* TASK STATEMENT
The entries below contain a line with "Click the blue 1.09280 Fibonacci zone label" and a line with "The height and". Quote exactly those two lines and all lines between them.

* AVAILABLE DATA
=== Begin Enclosure ===

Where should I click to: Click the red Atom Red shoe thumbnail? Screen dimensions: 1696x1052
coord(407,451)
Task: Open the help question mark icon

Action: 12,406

=== End Enclosure ===
=== Begin Enclosure ===

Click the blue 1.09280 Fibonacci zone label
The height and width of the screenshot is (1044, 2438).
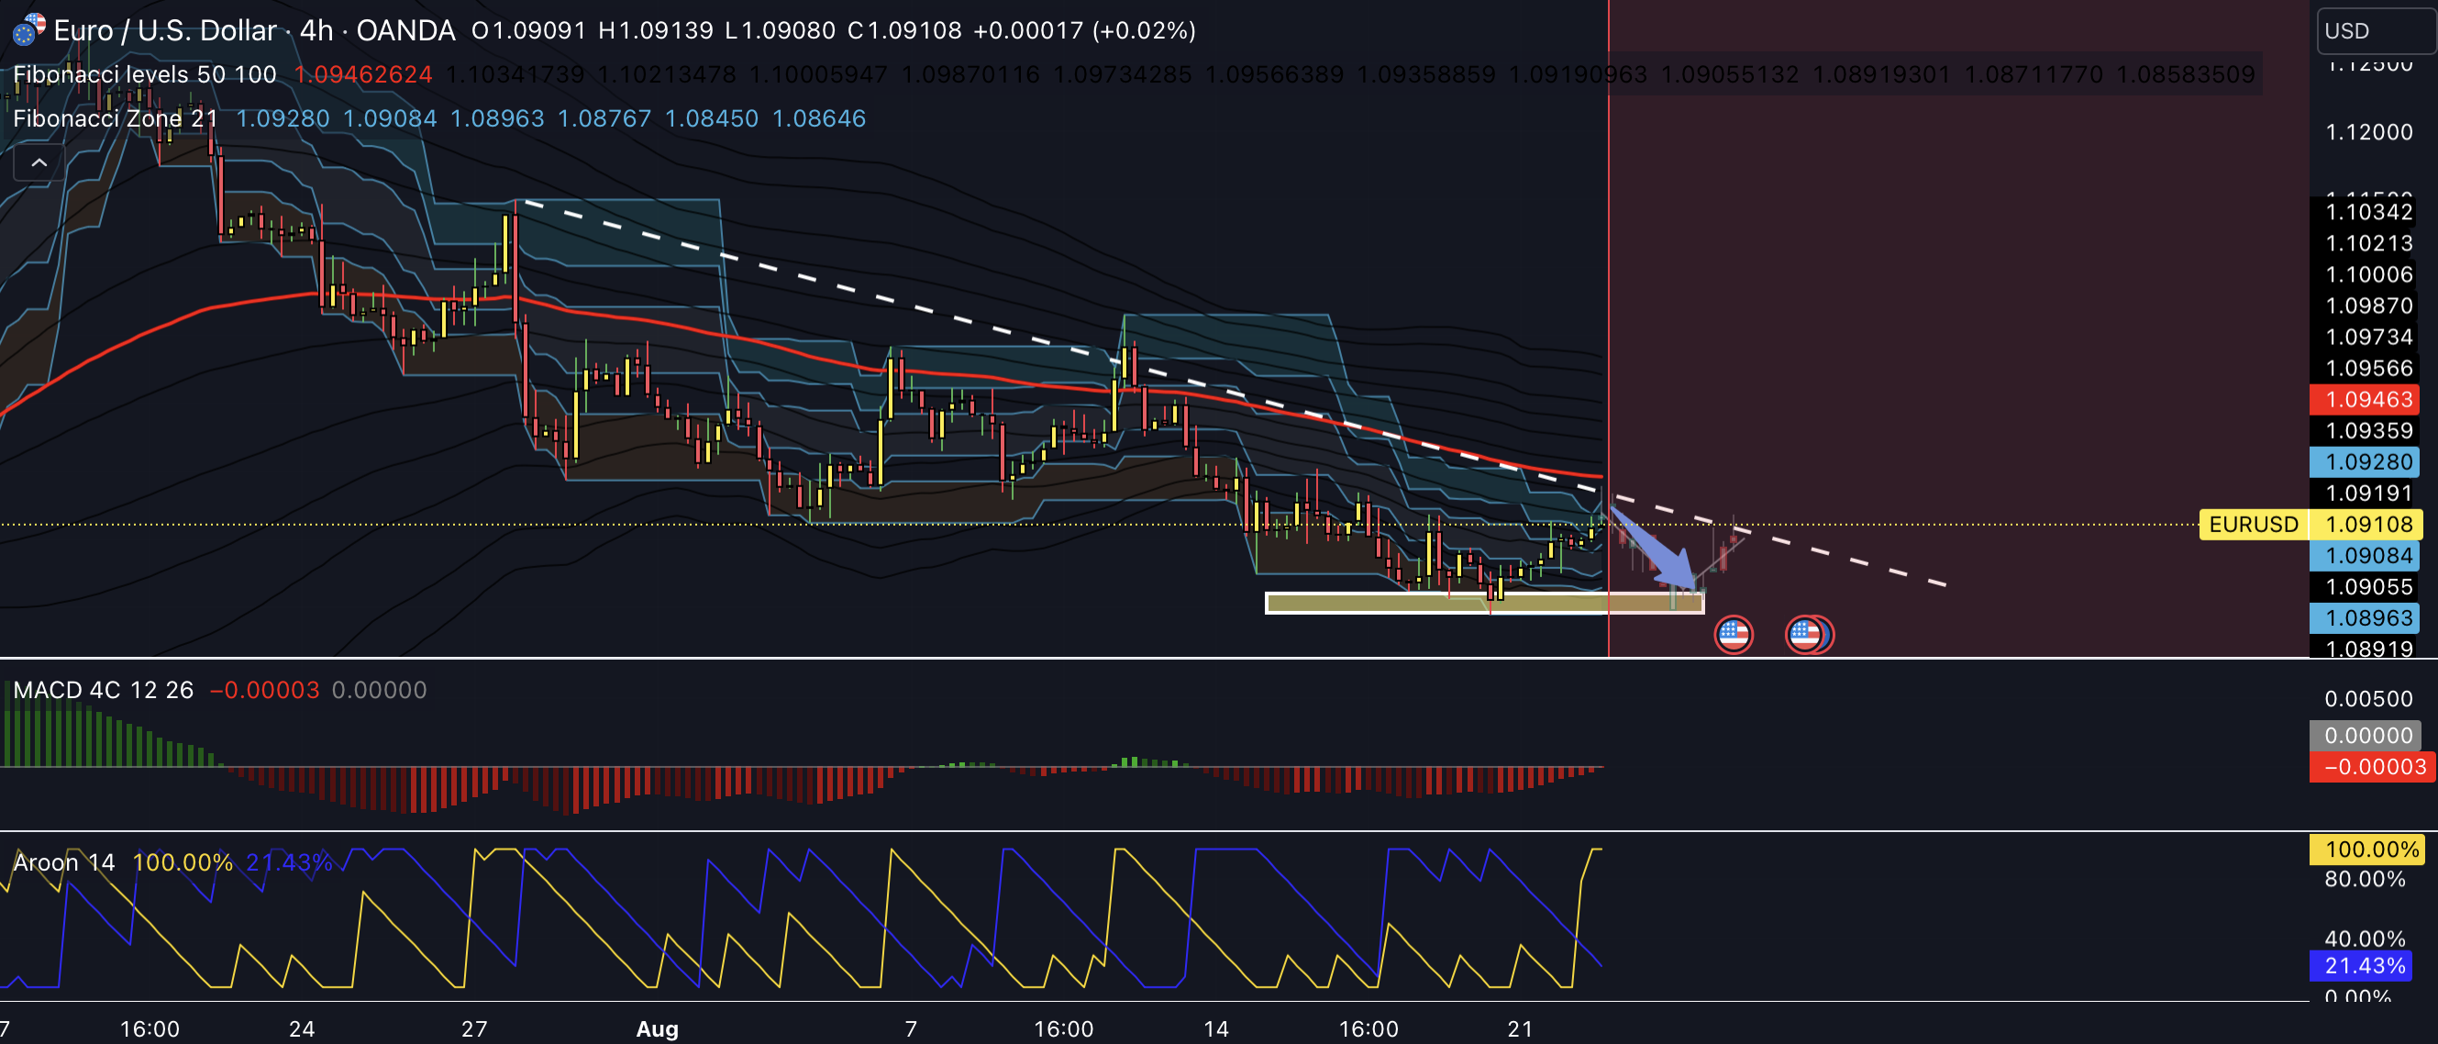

=== End Enclosure ===

* RESPONSE BELOW
Click the blue 1.09280 Fibonacci zone label
The height and width of the screenshot is (1044, 2438).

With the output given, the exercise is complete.